The effects observed in our study could also be linked to co-presence as the virtual character we used was specifically selected from several prototypes and pretested in order to achieve a high level of co-presence and realism. This follows Swinth & Blascovich’s (2002) theory, in which co-presence is a fundamental requirement for exerting social influence. Indeed, recent experimental data shows that social facilitation depends on the feeling of co-presence, with improvement in performance occurring only when co-presence is high (Strojny et al. 2020). This is further reflected in the findings of Baldwin and associates (2015), who – using a weakly realistic (and therefore weakly co-present) virtual character – did not observe any effects on performance. This all shows the importance of creating the impression of the presence of somebody in a virtual space when trying to achieve social influence. This might have consequences in practical settings, where the presence of virtual others could enhance, e.g., rehabilitation, training, exercise or learning, but only if the observer induces certain levels of co-presence.

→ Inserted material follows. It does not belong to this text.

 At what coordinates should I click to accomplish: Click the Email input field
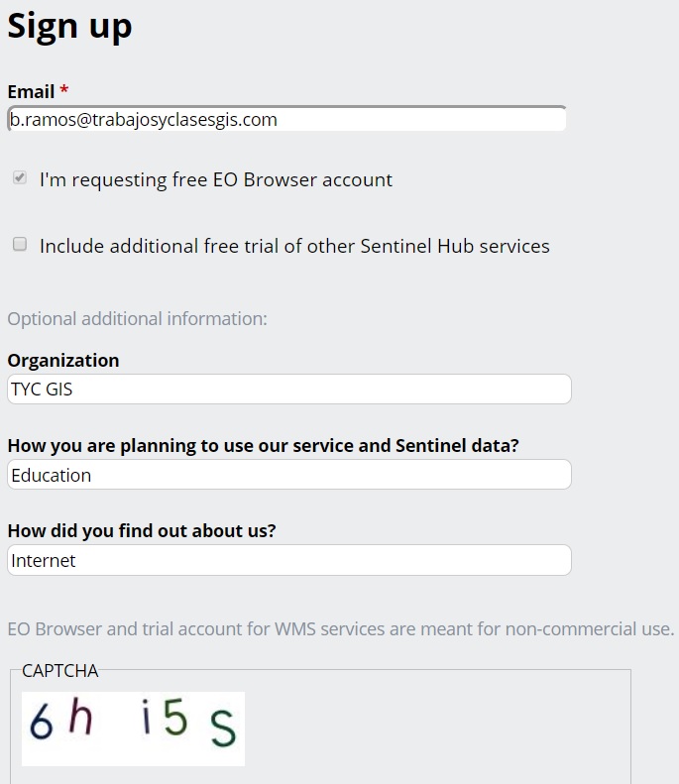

What needs to be borne in mind is that the effect of interaction between virtual character’s presence and arousal on search accuracy was of small to medium size. It suggests, that although the effect exists, the practical interventions based on it (e.g. trying to modulate the rehabilitation or training performance by means of virtual observers) either might not be visible in every case or might not result in large changes. Yet, this needs to be explored further in studies employing tasks more specific to particular interventions.

We observed no effect of the presence of a virtual character on reaction time. The effects of task difficulty and target presence followed the expected pattern, with longer reaction times in the difficult condition and for trials without the target. The mean reaction times for trials with a virtual observer were longer than without, but this finding was not statistically significant. This is contrary to the effects observed in the literature where a virtual character’s presence influences task completion time (Liu and Yu 2018; Zanbaka et al. 2007). The null effects observed in the reaction time data are likely due to the time constraint we used, which resulted in a significant reduction in the amount of collected data and limited the possible variance of the results. This was necessitated by the need to limit the time participants spent in the virtual environment in order to mitigate simulator sickness.

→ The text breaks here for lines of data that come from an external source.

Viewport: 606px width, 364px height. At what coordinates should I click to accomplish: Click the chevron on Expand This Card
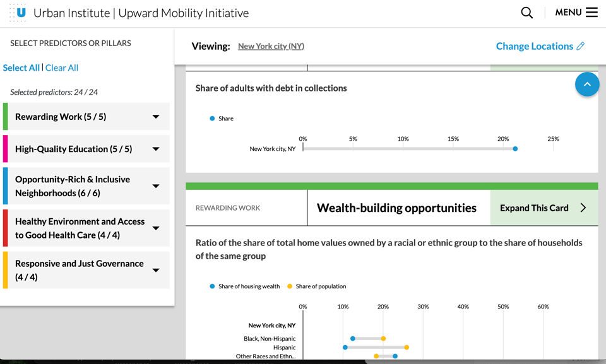tap(583, 208)
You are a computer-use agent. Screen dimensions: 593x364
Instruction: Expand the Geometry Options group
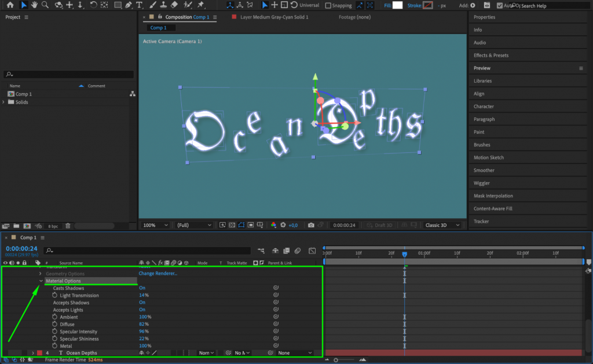click(41, 273)
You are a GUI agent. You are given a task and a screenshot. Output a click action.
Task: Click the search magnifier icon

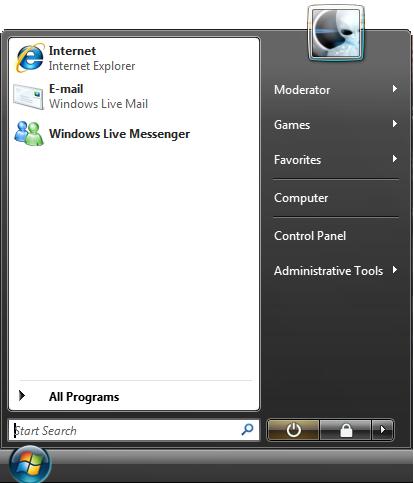[x=247, y=430]
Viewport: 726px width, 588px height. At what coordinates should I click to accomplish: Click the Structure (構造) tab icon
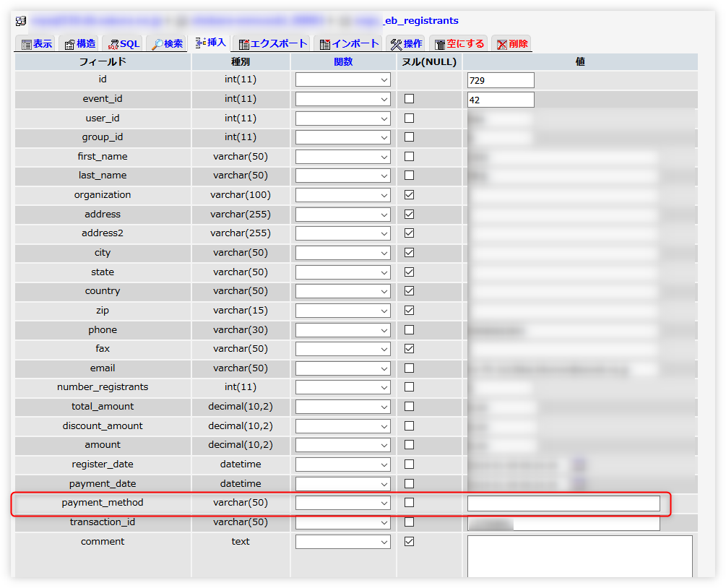tap(69, 45)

This study tested the social facilitation/inhibition effect in the presence of virtual characters, and its moderator, namely arousal level. We observed that the social facilitation/inhibition effect depended on arousal, with lower arousal linked to higher search accuracy. Our study contributes to the understanding of the mechanisms of the influence of virtual characters on people’s behavior.

4.1 Limitations

The main limitation of this study is the time constraint we imposed, i.e., the search trial ended after 20s. Even though it was necessary to do this to prevent fatigue and simulator sickness, it limited the possible variance of the reaction times and therefore might have prevented us from detecting the social facilitation/inhibition effect for reaction times.